En este último aspecto, concerniente a la manera en la cual nuestros países participan de la economía internacional, Wagner sostuvo que los desafíos incluyen “exigentes negociaciones de libre comercio en el ámbito hemisférico y mundial”. En tal contexto es necesario avanzar en el diseño de instrumentos integradores que, adecuados a la normativa internacional, potencien la capacidad negociadora andina y garanticen un desarrollo significativo de los vínculos entre los agentes económicos que operan en los países andinos.

Una de las decisiones que ha aprobado la Comisión del Acuerdo de Cartagena, durante la semana pasada, se refiere a la competencia comercial. Es decir uno de los aspectos cruciales dentro de las relaciones económicas internacionales y, además, uno de los temas de mayor importancia dentro de la normativa acordada en el marco de la Organización Mundial de Comercio.

En la nueva disposición andina se establecen normas para la protección y promoción de la libre competencia, en términos que, según la apreciación de la CAN, respondan “a los requerimientos de la actual etapa del proceso de integración, de apertura comercial y globalización”.

La nueva norma, en términos empresariales, resulta de la mayor importancia , en la medida en que permite regular, con elementos que forman parte de las disposiciones internacionales, pero adaptadas a la realidad andina, el tema de las buenas prácticas empresariales, la transparencia y la competencia legal. Tales elementos forman parte esencial de un proceso destinado a lograr que el mercado, sin distorsiones derivadas de la aplicación de los subsidios o de políticas que artificialmente mejoren la competitividad de algunos productores privilegiados, en detrimento del resto de los sectores empresariales.

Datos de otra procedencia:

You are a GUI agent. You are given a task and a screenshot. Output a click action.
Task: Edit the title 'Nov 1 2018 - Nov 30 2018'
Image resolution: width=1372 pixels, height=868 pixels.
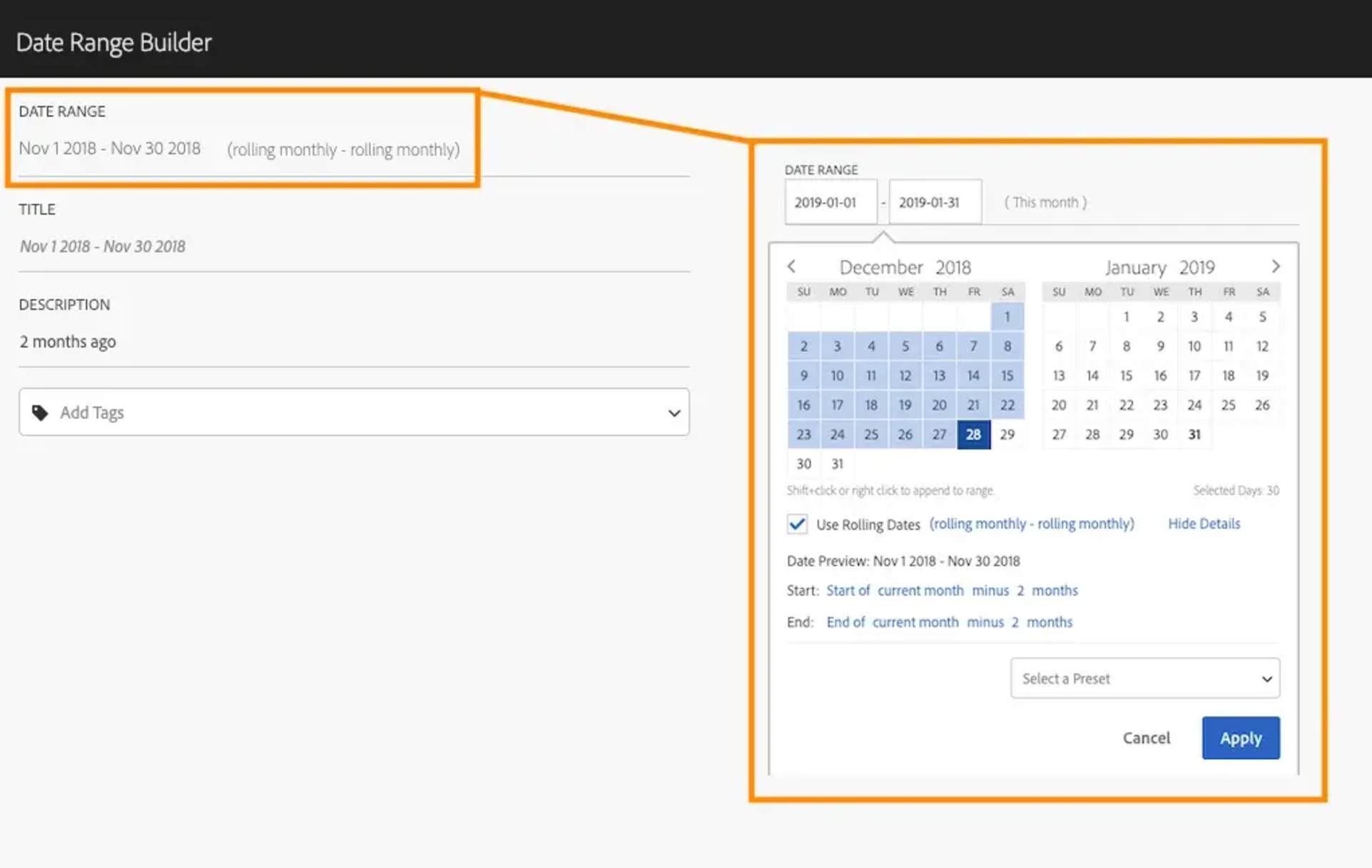[102, 246]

En tal sentido la disposición que acaba de aprobar la CAN tiene como objetivo proteger la libre competencia. Para ello se han establecido criterios que impiden que los esfuerzos integradores puedan ser afectados, como consecuencia de errores en el diseño de políticas comerciales nacionales.

Sin duda la integración, como todo proceso en el cual participan dos o más países, requiere de reglas uniformes para adquirir credibilidad y respetabilidad. Ambas condiciones, junto con la vigencia de la normativa jurídica, permiten conformar un ambiente de confianza que resulta indispensable para concretar inversiones y hacer posible el desarrollo de intercambios comerciales que consoliden el proceso integrador y la solidez de las empresas que operan en el territorio de la CAN.

Los países andinos y sus empresarios deben tomar conciencia de que, en un esfuerzo integrado, es indispensable dejar de lado aquellas políticas que restrinjan o perjudiquen la circulación de los bienes y de los servicios en la región andina. Deben evitarse, en consecuencia, prácticas que afecten a los productores que no cuenten con los beneficios derivados de algunas políticas nacionales, destinadas a promover sus empresas, pero sin tomar en consideración las normas comunitarias, que tienen primacía sobre el derecho interno.

Como parte del esfuerzo integrador para garantizar los derechos de las empresas andinas se ha establecido, y pronto será conformado, el Comité Andino de Defensa de Libre Competencia. De acuerdo con la información proporcionada por la CAN, tal organismo estará integrado por un representante de la autoridad nacional competente en materia de libre competencia de cada uno de los países andinos. De tal manera se combinan los elementos internos con las normas comunitarias para, de manera progresiva, armonizar plenamente las prácticas de la libre competencia y proteger los derechos de los productores y de los consumidores.